Были дни, когда он, почерпнув откуда-то силу и самообладание, на вопрос:
— Ваше имя? — твердо и уверенно отвечал:
— Кирилов, Иван Николаевич!
И даже очная ставка с Никитиным не скоро разбила упорство Синявского.
Только однажды, когда ему приказали раздеться и показать руки, он позеленел и долго возился с рубашкой, оттягивая последний момент, самый последний момент. И неловко, прикрывая ясный след ранения на левой руке, почти у самого плеча, он все-таки еще раз попытался уйти от улики:
— Это случайная рана. Сам... нечаянно... из нагана...
Но в скорости он сдался. Сразу обессилел. Прикрыл глаза землисто-темными веками и тихо сознался:
— Я сознаюсь... Я, действительно, Синявский... Только, поймите, ведь я был совсем мальчишкой... И всю, всю жизнь я носил потом в себе раскаянье...
И в последнем слове своем на суде он мертвым голосом молил:
— Учтите: я был так молод. Меня запутали в охранке. Меня поймали... неопытного... заставили сделаться предателем... Подарите мне жизнь...
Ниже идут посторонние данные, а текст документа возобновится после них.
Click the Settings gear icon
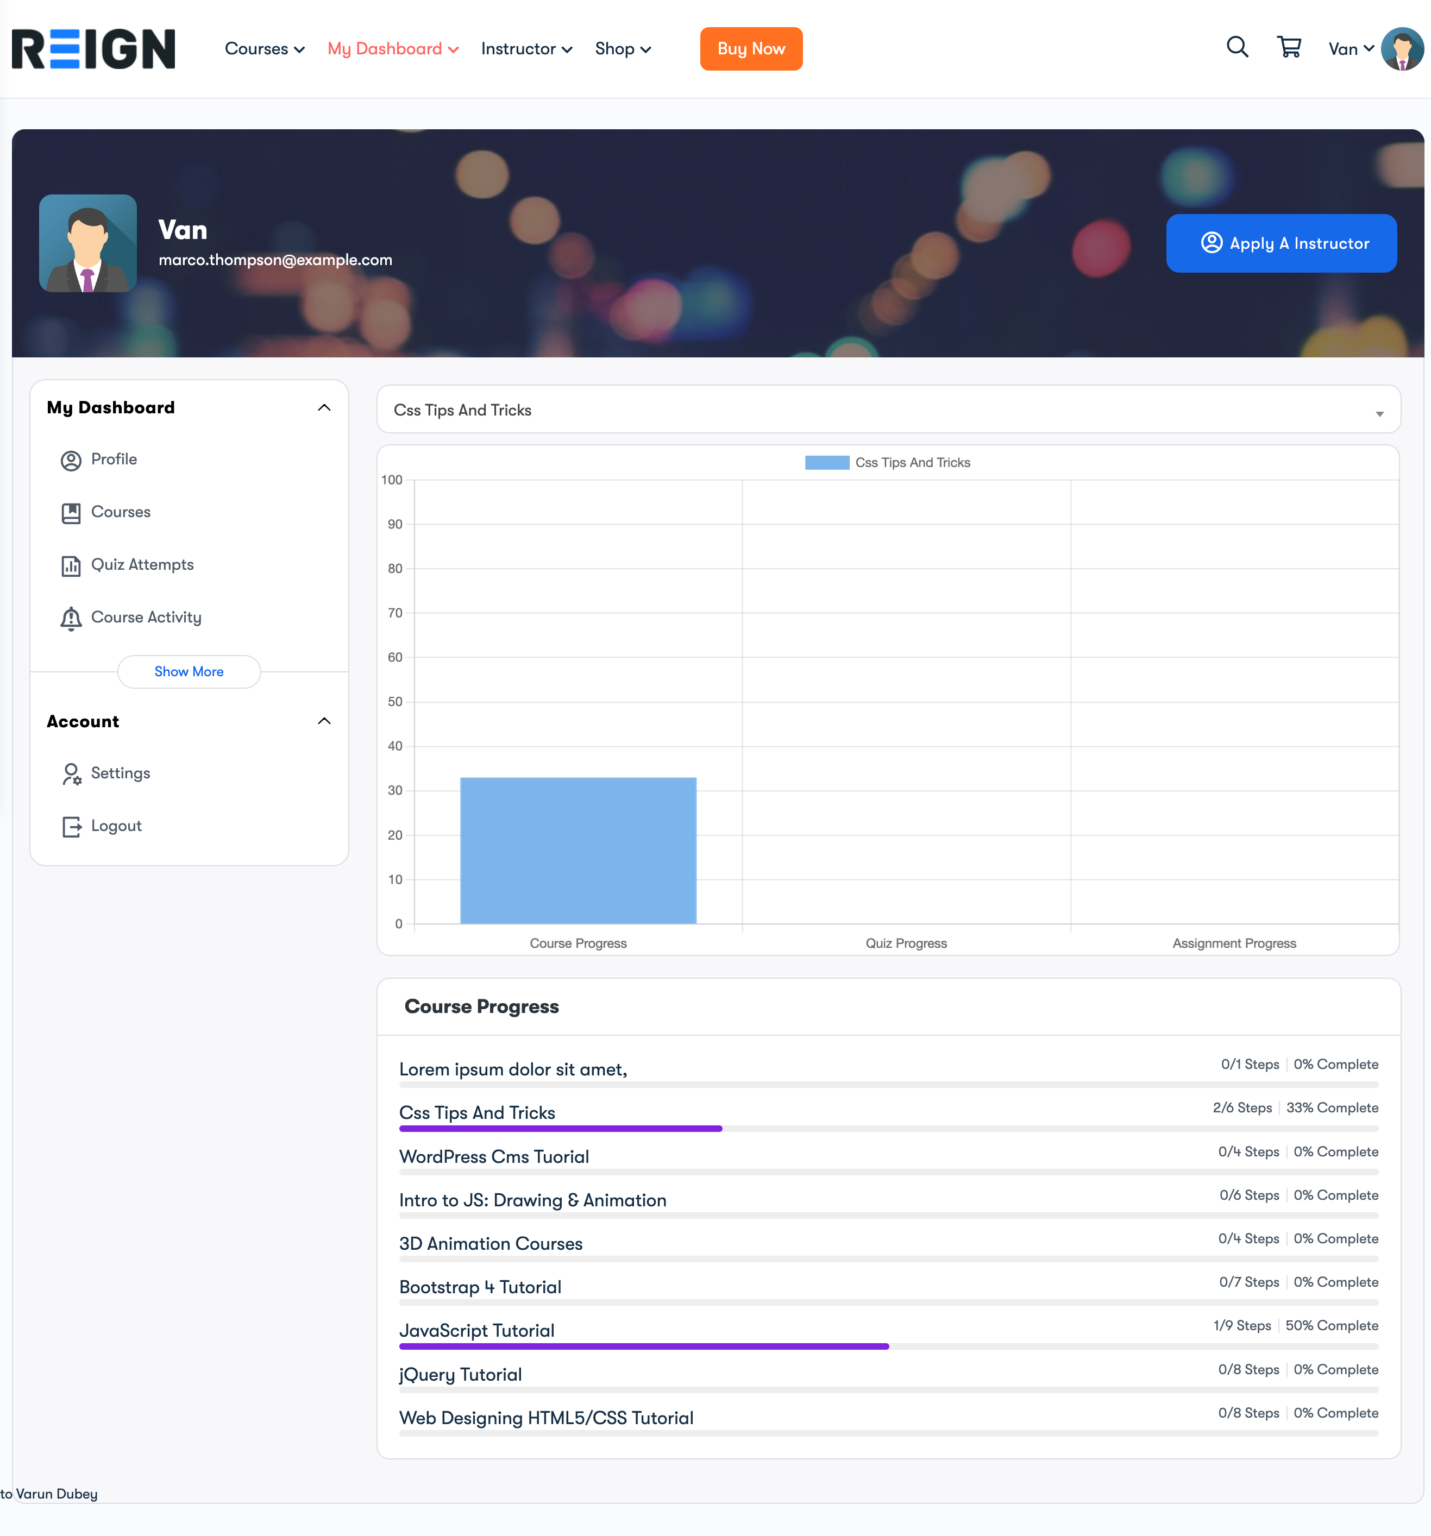coord(70,774)
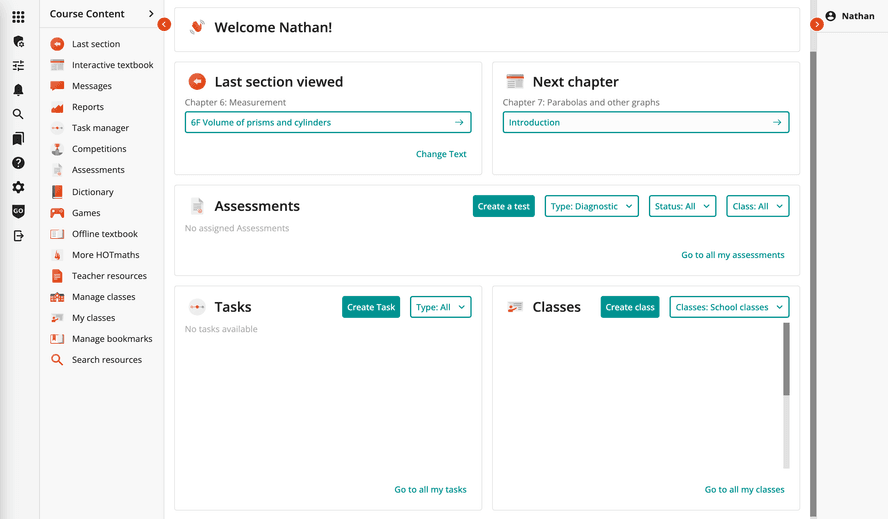Open the apps grid icon

pyautogui.click(x=18, y=17)
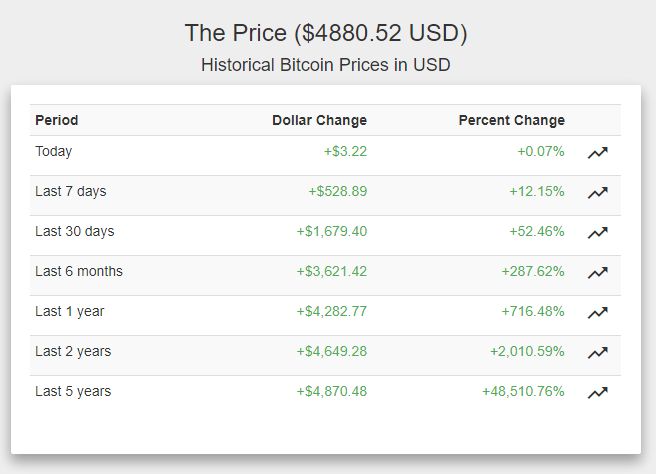Click the Period column header

click(57, 120)
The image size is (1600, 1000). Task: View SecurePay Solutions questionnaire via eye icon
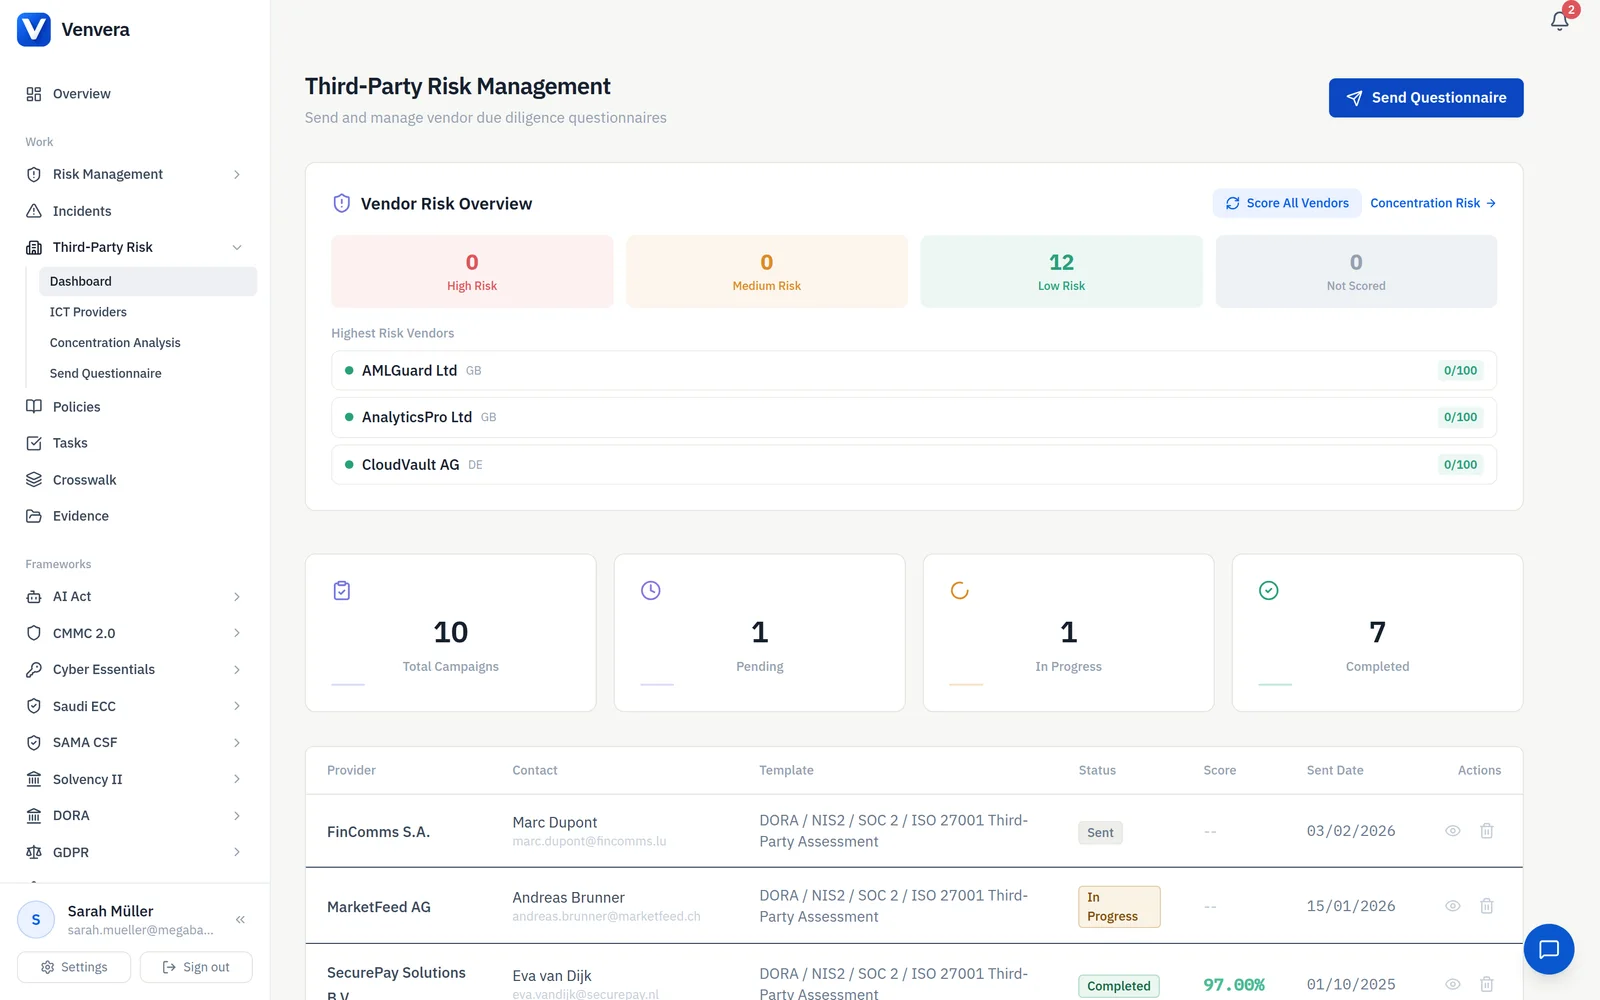(x=1453, y=984)
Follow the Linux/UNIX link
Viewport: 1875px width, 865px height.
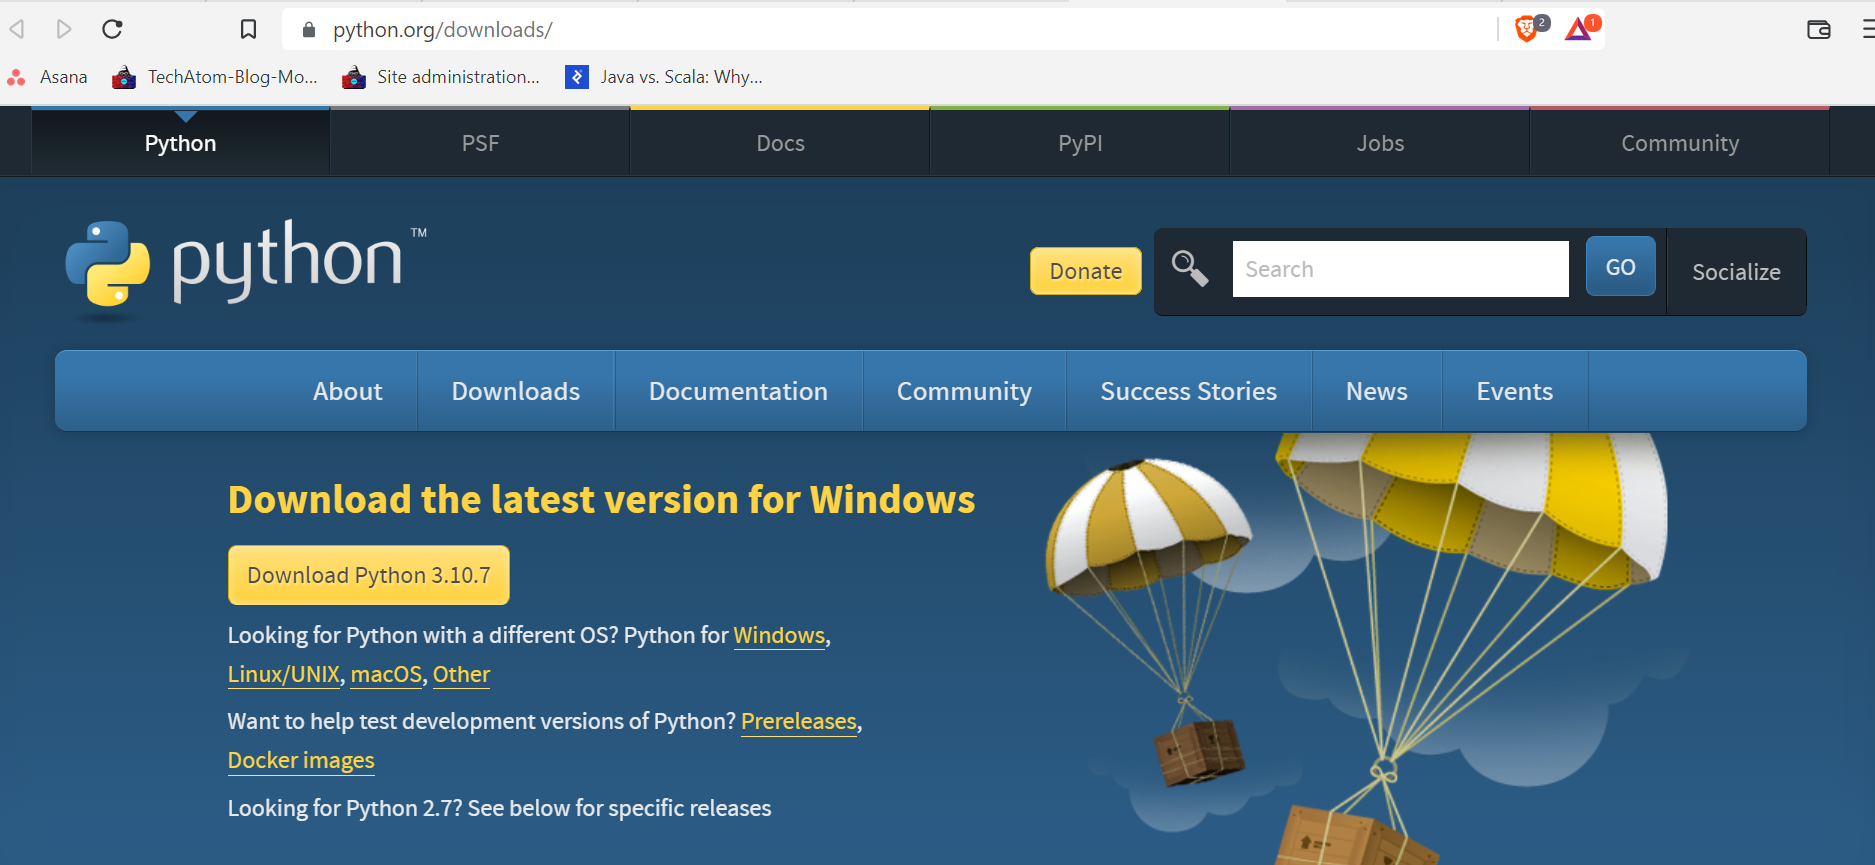(x=284, y=674)
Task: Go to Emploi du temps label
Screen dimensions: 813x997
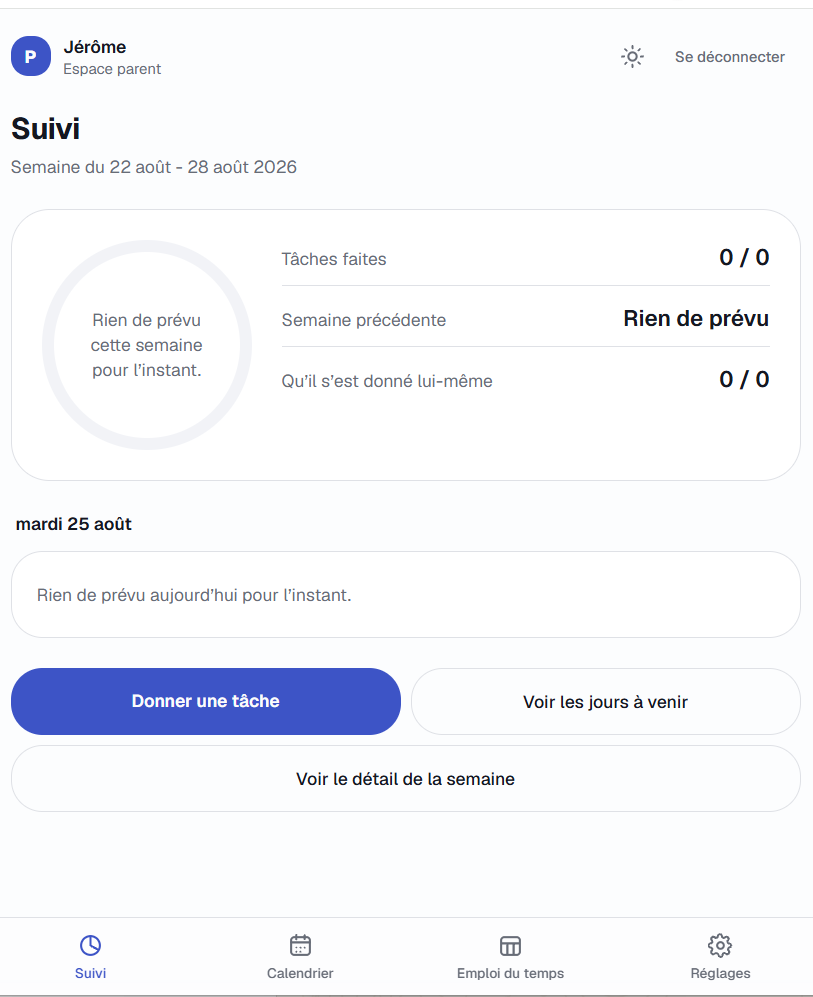Action: [x=510, y=973]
А потом судьи ушли совещаться.
XX.
В продушенном тяжким стадовым духом толпы зале — зашевелились, зарокотали, загудели. Часть слушателей дела хлынула в скрипучие пищащие двери, ища свежего воздуха, возможности размять закоченевшие члены, покурить. Другие остались в зале, полезли к передним скамьям, захватывая удобные места, места, откуда яснее видно будет, как поразит подсудимого предрешенный толпою приговор.